#### Information provided
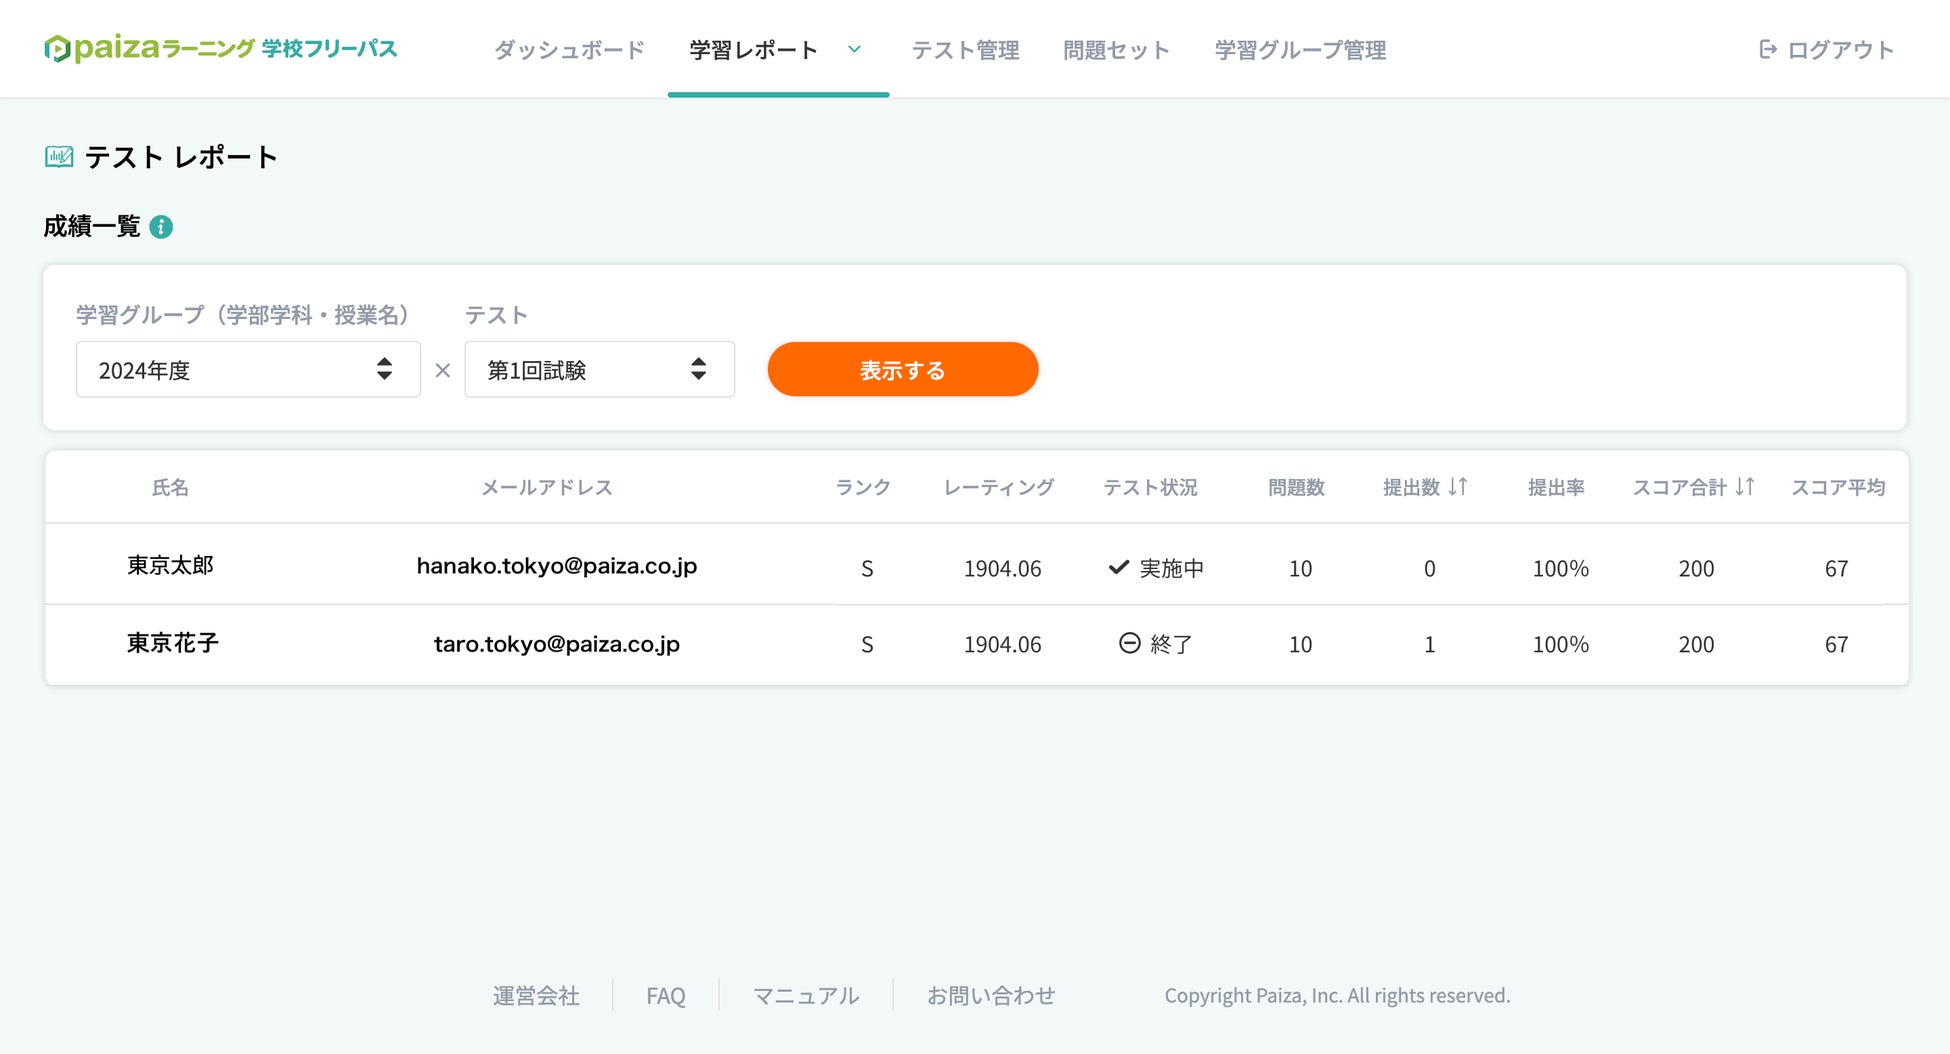Click the test report chart icon
This screenshot has height=1054, width=1950.
click(x=59, y=157)
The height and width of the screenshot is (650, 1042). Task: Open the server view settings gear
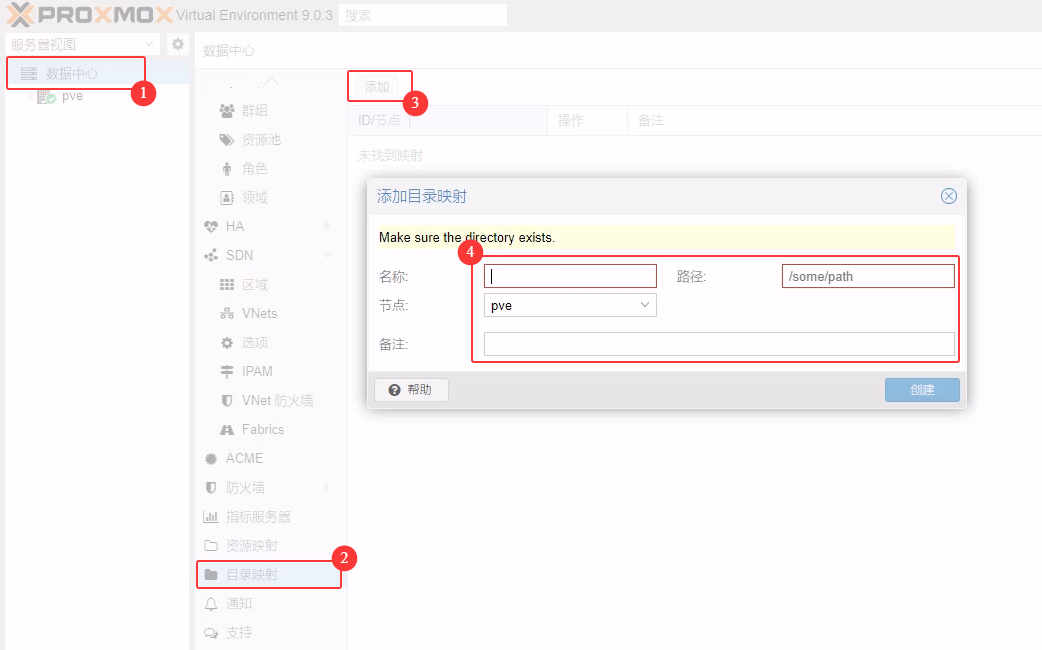(178, 44)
########
Aim of the exercise – Leave out every picture, and write out exactly the lines from the one with "The height and" through the end of the records above, both ends included.

Exercise result –
The height and width of the screenshot is (650, 1042). Task: Open the server view settings gear
(178, 44)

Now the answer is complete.